> **Material for this task**:
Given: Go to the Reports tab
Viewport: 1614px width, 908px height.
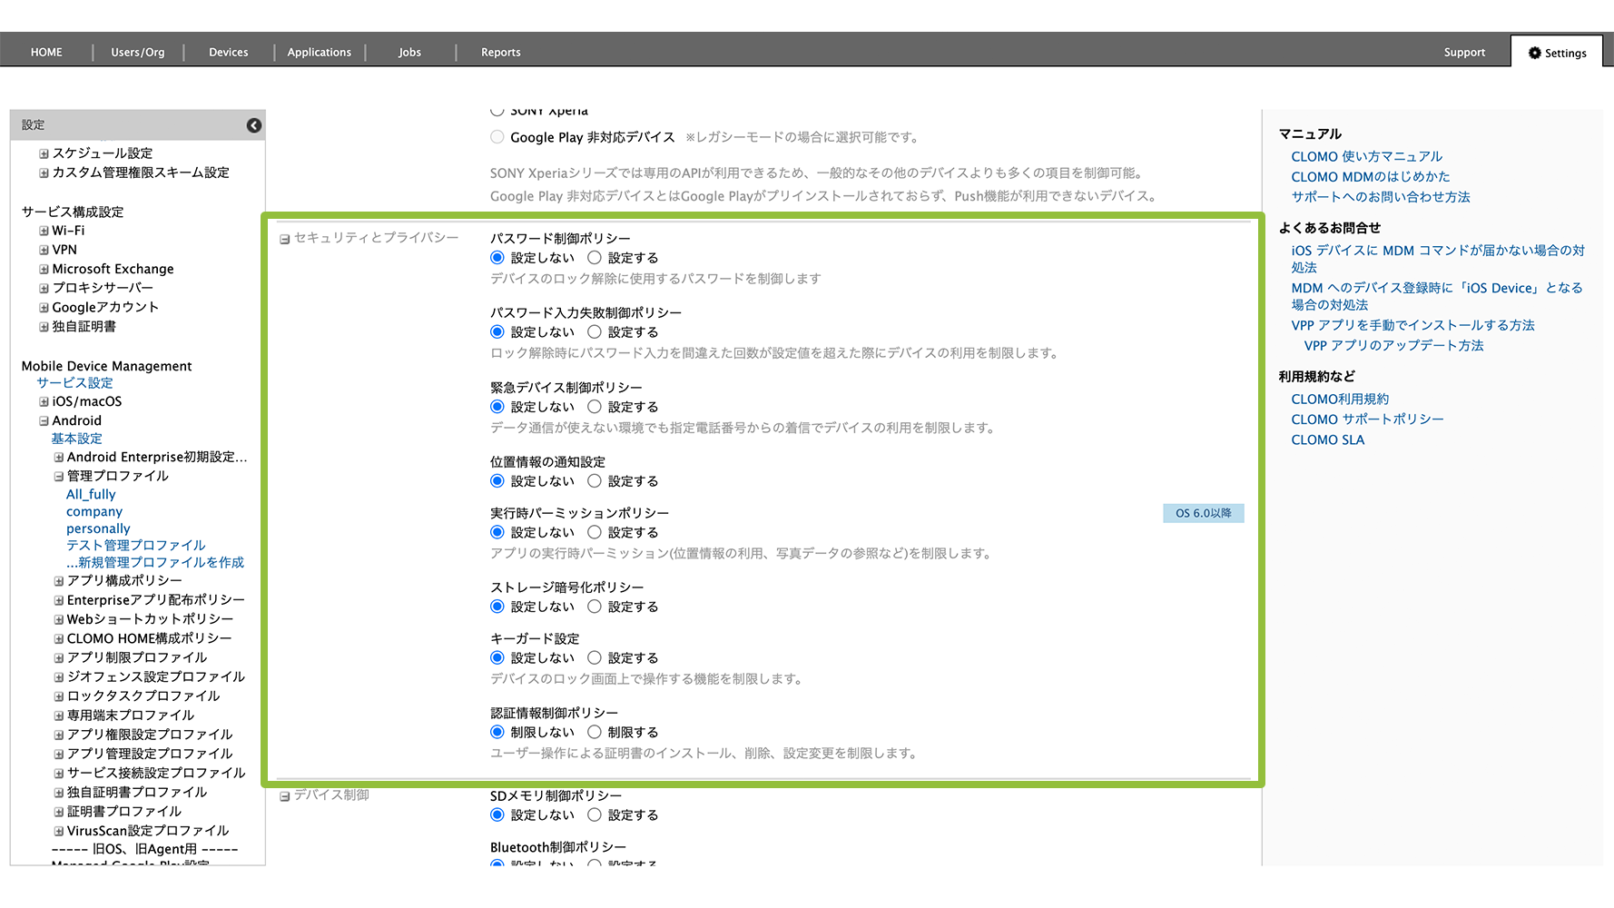Looking at the screenshot, I should pos(500,53).
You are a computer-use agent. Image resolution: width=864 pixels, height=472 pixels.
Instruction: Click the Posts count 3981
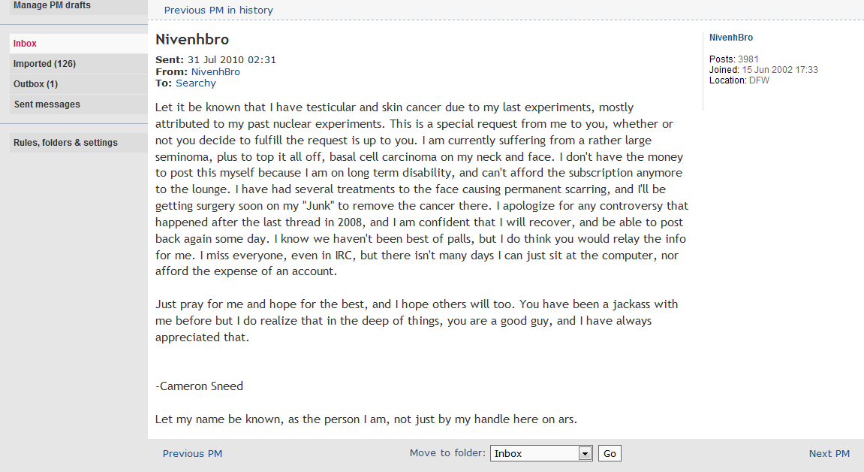click(x=748, y=59)
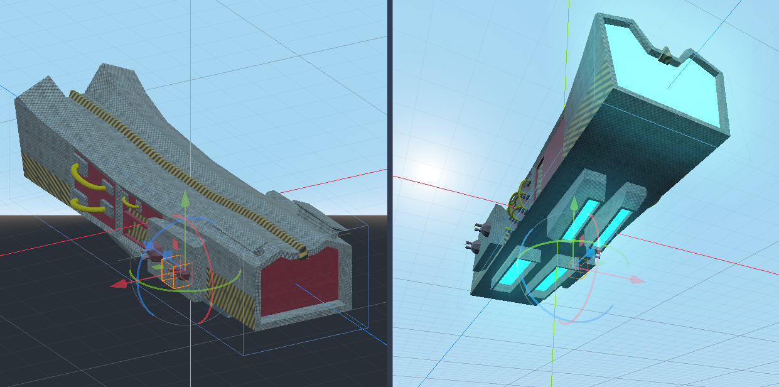This screenshot has width=779, height=387.
Task: Grab green Y-axis arrow in left viewport
Action: pos(185,201)
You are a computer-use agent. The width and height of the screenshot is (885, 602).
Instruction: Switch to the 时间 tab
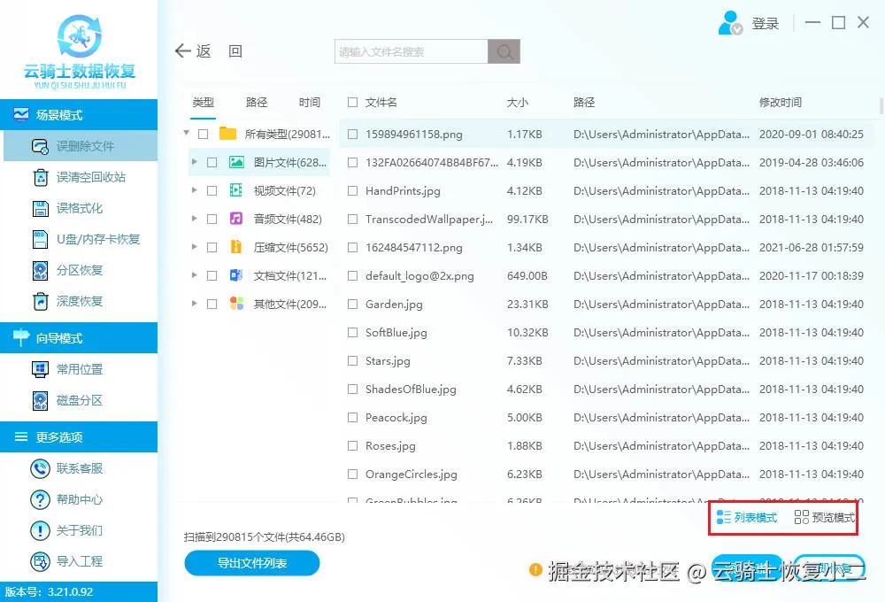(309, 102)
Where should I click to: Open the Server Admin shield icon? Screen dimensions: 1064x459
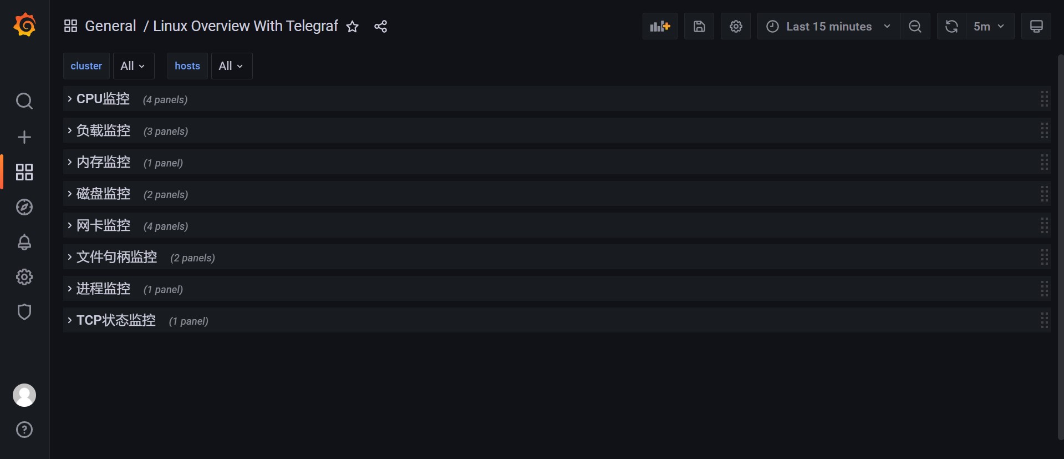[24, 312]
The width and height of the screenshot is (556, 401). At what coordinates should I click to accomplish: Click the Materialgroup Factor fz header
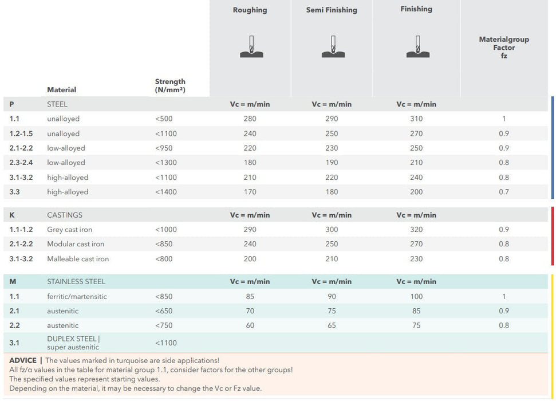504,48
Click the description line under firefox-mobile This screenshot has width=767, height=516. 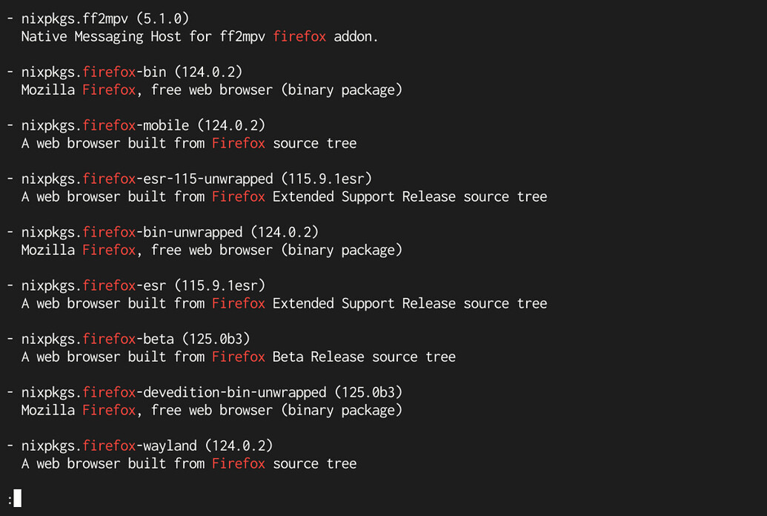(x=189, y=143)
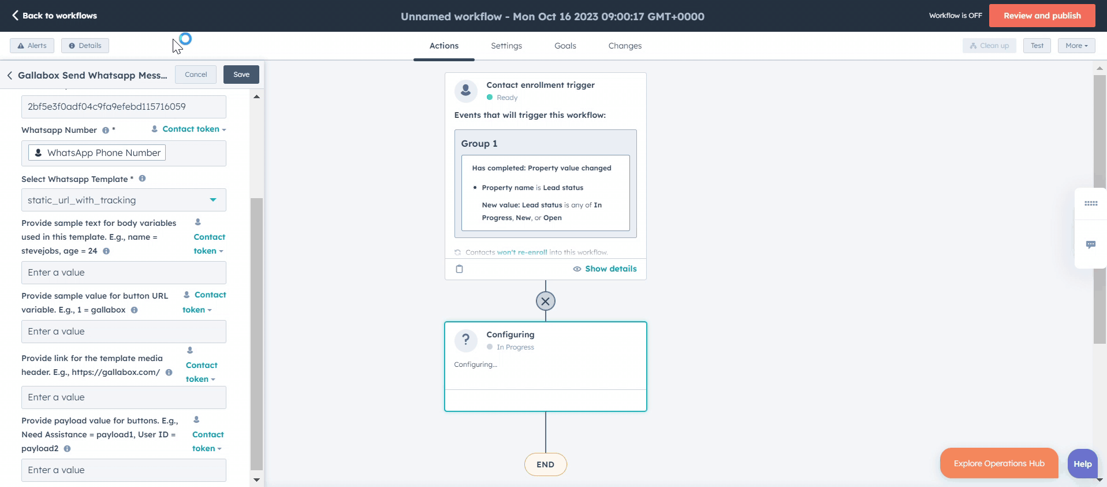Click info icon next to Whatsapp Number
The image size is (1107, 487).
[x=106, y=131]
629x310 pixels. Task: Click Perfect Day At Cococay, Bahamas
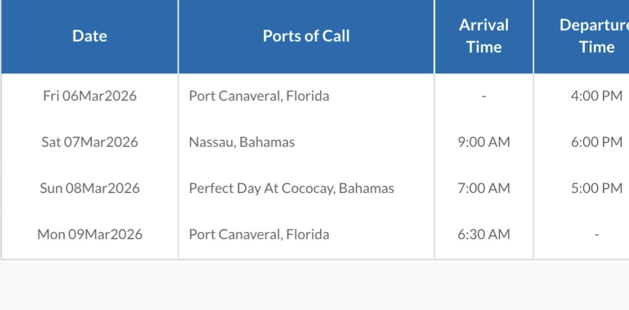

> **Work task**: Check each line above for the word "agent" and copy every line that has it.

> **Solution to this task**:
You are a computer-use agent. Image resolution: width=864 pixels, height=472 pixels.
You are a computer-use agent. The width and height of the screenshot is (885, 602).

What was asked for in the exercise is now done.